[DATA SUPPLIED Boundary: Start]

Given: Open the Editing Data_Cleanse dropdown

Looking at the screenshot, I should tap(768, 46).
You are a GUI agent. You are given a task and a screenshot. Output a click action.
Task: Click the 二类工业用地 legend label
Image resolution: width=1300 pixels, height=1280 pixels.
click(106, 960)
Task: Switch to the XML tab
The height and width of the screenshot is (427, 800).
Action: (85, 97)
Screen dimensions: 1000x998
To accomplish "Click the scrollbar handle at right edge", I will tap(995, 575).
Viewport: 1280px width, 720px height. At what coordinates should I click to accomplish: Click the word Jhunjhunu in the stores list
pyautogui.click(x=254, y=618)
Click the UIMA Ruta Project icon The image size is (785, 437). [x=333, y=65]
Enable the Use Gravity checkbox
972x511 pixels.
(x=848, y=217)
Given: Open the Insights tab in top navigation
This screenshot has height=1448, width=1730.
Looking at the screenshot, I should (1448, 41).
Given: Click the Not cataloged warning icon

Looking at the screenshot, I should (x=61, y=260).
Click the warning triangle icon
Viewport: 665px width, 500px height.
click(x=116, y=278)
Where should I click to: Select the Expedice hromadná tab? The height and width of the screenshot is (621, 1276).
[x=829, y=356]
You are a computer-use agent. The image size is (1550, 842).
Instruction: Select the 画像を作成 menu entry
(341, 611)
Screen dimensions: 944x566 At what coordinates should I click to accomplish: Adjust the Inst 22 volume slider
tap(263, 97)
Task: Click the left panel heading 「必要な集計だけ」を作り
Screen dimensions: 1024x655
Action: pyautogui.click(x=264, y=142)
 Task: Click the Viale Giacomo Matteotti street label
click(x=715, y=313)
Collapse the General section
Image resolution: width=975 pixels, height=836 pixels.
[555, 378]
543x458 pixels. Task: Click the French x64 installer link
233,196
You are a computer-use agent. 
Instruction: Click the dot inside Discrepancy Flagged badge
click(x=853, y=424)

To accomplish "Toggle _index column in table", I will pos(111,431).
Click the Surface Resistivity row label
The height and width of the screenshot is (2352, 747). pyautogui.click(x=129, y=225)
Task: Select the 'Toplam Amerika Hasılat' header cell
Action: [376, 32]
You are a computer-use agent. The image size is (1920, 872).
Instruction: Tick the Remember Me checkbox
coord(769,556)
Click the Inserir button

[DATA SUPPLIED Boundary: End]

WORK TO BE COMPLETED —
Copy out each record word for word.

SOLUTION TO THE EXERCISE —
Given: Open the Editing Data_Cleanse dropdown

Looking at the screenshot, I should tap(768, 46).
You are a GUI agent. You are given a task and a screenshot. Output a click action.
Task: Click the 二类工业用地 legend label
Image resolution: width=1300 pixels, height=1280 pixels.
click(106, 960)
Task: Switch to the XML tab
The height and width of the screenshot is (427, 800).
Action: (85, 97)
Screen dimensions: 1000x998
To accomplish "Click the scrollbar handle at right edge", I will tap(995, 575).
Viewport: 1280px width, 720px height. At what coordinates should I click to accomplish: Click the word Jhunjhunu in the stores list
pyautogui.click(x=254, y=618)
Click the UIMA Ruta Project icon The image size is (785, 437). [x=333, y=65]
Enable the Use Gravity checkbox
972x511 pixels.
(x=848, y=217)
Given: Open the Insights tab in top navigation
This screenshot has height=1448, width=1730.
Looking at the screenshot, I should (1448, 41).
Given: Click the Not cataloged warning icon

Looking at the screenshot, I should (x=61, y=260).
Click the warning triangle icon
Viewport: 665px width, 500px height.
click(x=116, y=278)
Where should I click to: Select the Expedice hromadná tab? The height and width of the screenshot is (621, 1276).
[x=829, y=356]
You are a computer-use agent. The image size is (1550, 842).
Instruction: Select the 画像を作成 menu entry
(341, 611)
Screen dimensions: 944x566 At what coordinates should I click to accomplish: Adjust the Inst 22 volume slider
tap(263, 97)
Task: Click the left panel heading 「必要な集計だけ」を作り
Screen dimensions: 1024x655
Action: pyautogui.click(x=264, y=142)
 Task: Click the Viale Giacomo Matteotti street label
click(x=715, y=313)
Collapse the General section
Image resolution: width=975 pixels, height=836 pixels.
[555, 378]
543x458 pixels. Task: Click the French x64 installer link
233,196
You are a computer-use agent. 
Instruction: Click the dot inside Discrepancy Flagged badge
click(x=853, y=424)

To accomplish "Toggle _index column in table", I will pos(111,431).
Click the Surface Resistivity row label
The height and width of the screenshot is (2352, 747). pyautogui.click(x=129, y=225)
Task: Select the 'Toplam Amerika Hasılat' header cell
Action: [376, 32]
You are a computer-use agent. The image size is (1920, 872).
Instruction: Tick the Remember Me checkbox
coord(769,556)
Click the Inserir button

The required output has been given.